My conundrum as I draw my koi daily is how I continue writing my blog.  Drawing the same subject again and again is not a tedious exercise.  On the contrary, I find that the drawings are all different.  They lead me into different directions.   The drawings take on a life of their own.  And when the ensemble is complete, and I put them together, I think the variation will be an intriguing as the consistency of theme.

Well, the real koi manage to be interesting every day.  They are the stars of their pond.  So my art-imitating-life versions should be able to hold their own if I do my job right.

But.  You knew there was another shoe to drop …. I’m not saying that one cannot write about these things.  A great writer could probably write about the koi every day just as I draw them.  But I can’t.  My koi are shy. I cannot do this and chew gum too.  I can draw them and find them fascinating hour by hour.  But I cannot fathom how to put that into words.  Indeed, if I could do it with words, why paint?

Painting is painting, and writing is writing. 

So, I have got to find other ways to write about art, other topics to draw, while the koi swim somewhere silently in the background dapple light of their lovely pond.

The drawing above is 45 x 60 inches.  It’s the pond I’ve been fishing lately for several posts.

4 thoughts on “Shy Koi

  1. Painting the koi from many angles gave you the experience that allowed you to write this thought provoking post. Painting can inspire writing, and vice versa. This makes me want to choose a subject and do the same thing, maybe photographically- that is, explore the possibilities. I can’t write about it until I’ve done it because I don’t know yet what the possibilities are going to be.

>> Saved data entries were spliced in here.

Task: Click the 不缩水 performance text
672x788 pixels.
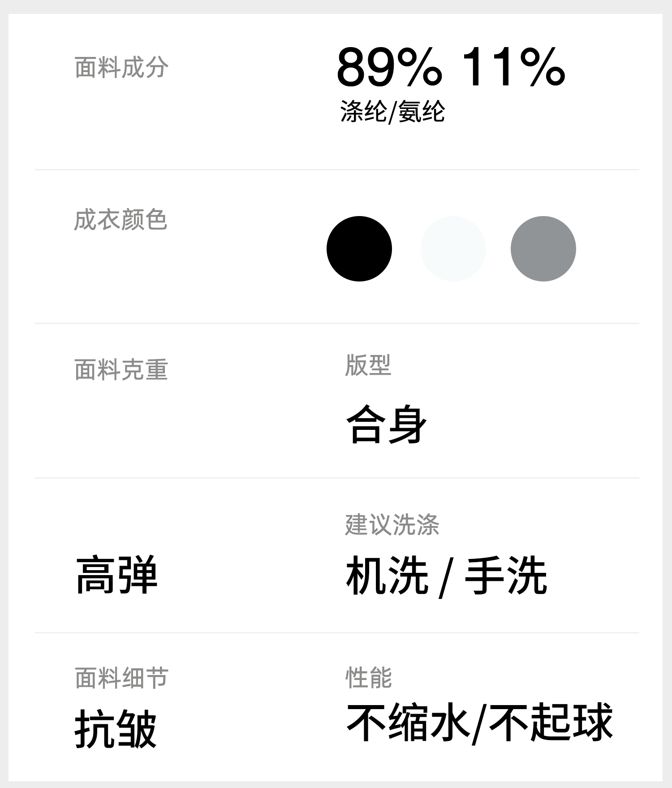Action: click(408, 722)
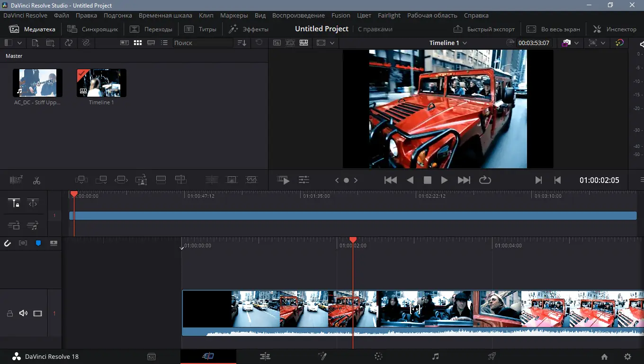Viewport: 644px width, 364px height.
Task: Switch media pool to list view
Action: (x=164, y=43)
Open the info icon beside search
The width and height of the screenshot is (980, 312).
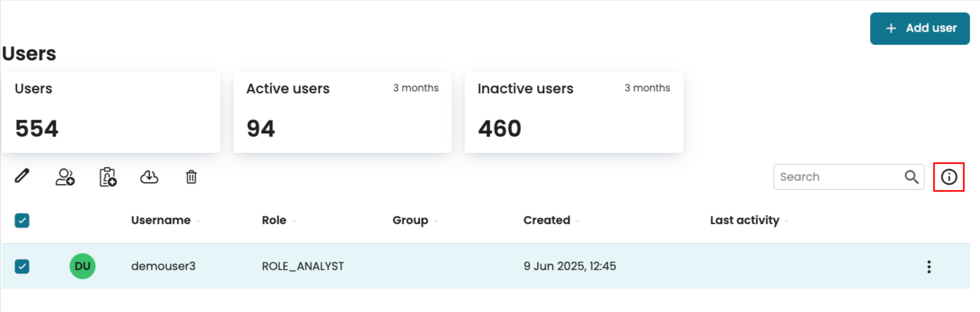click(949, 177)
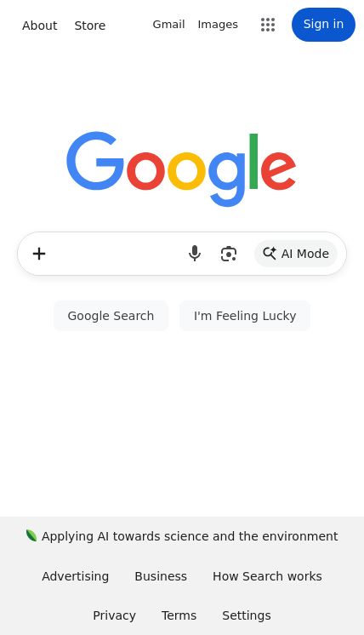Go to Gmail
The image size is (364, 635).
168,25
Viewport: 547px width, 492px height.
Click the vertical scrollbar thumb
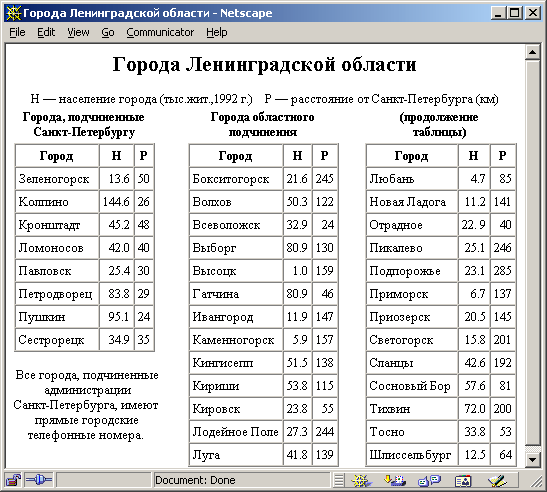point(532,253)
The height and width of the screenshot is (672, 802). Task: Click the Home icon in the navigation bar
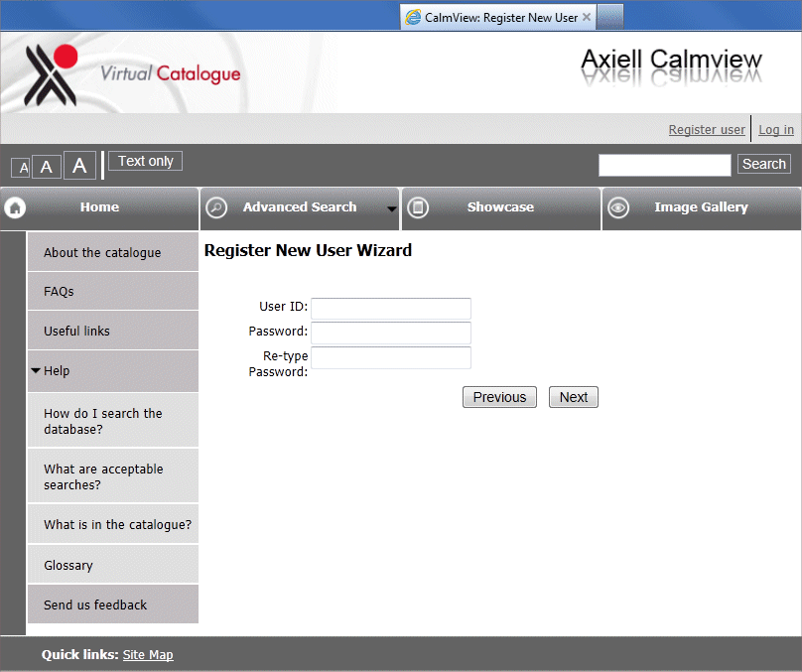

    “Exploration of Subject” might be a good subject for Studio shots-Tuesday, and this would be an excellent lead-off post for it.

  2. Karol,

    If this post inspired you to explore a subject, searching out many possibilities for it, wow, I think that would be wonderful!

    I find that writing about pictures leads me into other ideas, things to try in future paintings or drawings. So the writing is a creative tool pictorially. And painting has also become a subject for writing, so they are definitely very inter-related.

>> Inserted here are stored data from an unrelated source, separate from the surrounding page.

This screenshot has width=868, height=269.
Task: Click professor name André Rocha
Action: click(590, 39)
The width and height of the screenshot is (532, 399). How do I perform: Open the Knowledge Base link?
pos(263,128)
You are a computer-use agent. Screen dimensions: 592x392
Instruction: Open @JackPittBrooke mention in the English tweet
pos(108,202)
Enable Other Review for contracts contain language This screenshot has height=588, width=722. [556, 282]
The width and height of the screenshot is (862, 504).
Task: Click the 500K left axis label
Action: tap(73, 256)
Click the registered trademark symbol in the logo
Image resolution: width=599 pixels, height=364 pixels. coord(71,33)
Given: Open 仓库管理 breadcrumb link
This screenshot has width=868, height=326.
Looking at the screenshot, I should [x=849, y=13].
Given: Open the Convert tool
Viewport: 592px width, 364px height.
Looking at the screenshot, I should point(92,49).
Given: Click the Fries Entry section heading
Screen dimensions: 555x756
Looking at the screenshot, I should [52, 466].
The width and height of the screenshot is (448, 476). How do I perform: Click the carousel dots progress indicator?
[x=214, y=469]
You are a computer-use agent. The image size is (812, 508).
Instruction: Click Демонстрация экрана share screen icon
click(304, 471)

    Yet for me they are different too, getting at reality from separate paths. Another writer might be able to take the daily-ness of work and turn it into a full and rich narrative. That aspect eludes me. I comment on some of what I do, but the nuances — for me — all have to happen inside the colors and lines.

    Perhaps one needs more of a poet’s sensibilities to run the full course from images to words and back?

    Would love to see how the series approach works out! Please, keep me posted.


  3. It is a challenge type post. I have spent my whole writing the same scene over and over again, with a few minor excursions elsewhere. Sometimes it looks like Sunonhead fishing and other times a pianoplayer fiddling with jazz improvisations but fundamentally it is the same scene you see when you are looking into the koi pond. The conundrum remains, everything is a variation on Basho’s great haiku old pond, frog jumps in, kerplunk, there is the ripples expanding now. Hope you are enjoying the book as much as I am enjoying your fabulous paintings. Art is truly a life’s work.

  4. Paul,

    I am enjoying the book very much. I am about half way through. Was reading it steadily, and then icky mundane “gotta do them” life things intervened. So I am suspended inside the poem at the moment wondering what happens next.

    I feel too that I need to reread it. It is indeed puzzling. You learn things as you go that you make you want to revisit the beginnings.

    I keep telling myself that it’s poetry, but also elements of it sound so much as though they must be autobiographical, and I wanted to ask you if you’re a pianist, but then that doesn’t seem quite fair … to go outside the poem asking questions. Maybe it is natural, though, like a child’s question, children being so literal minded.

    The imagery is very familiar! So you are a fisherman too! Amazing.

    I had been painting these fish, wondering what on earth it could possibly mean only to discover that someone on the other side of the planet follows parallel trajectories sometimes …. We must be onto something. And no doubt some others out there are also improvising this rich theme as well ….

    Art is indeed a life’s work and so one must trust the subject and trust the medium and just breathe it and live it.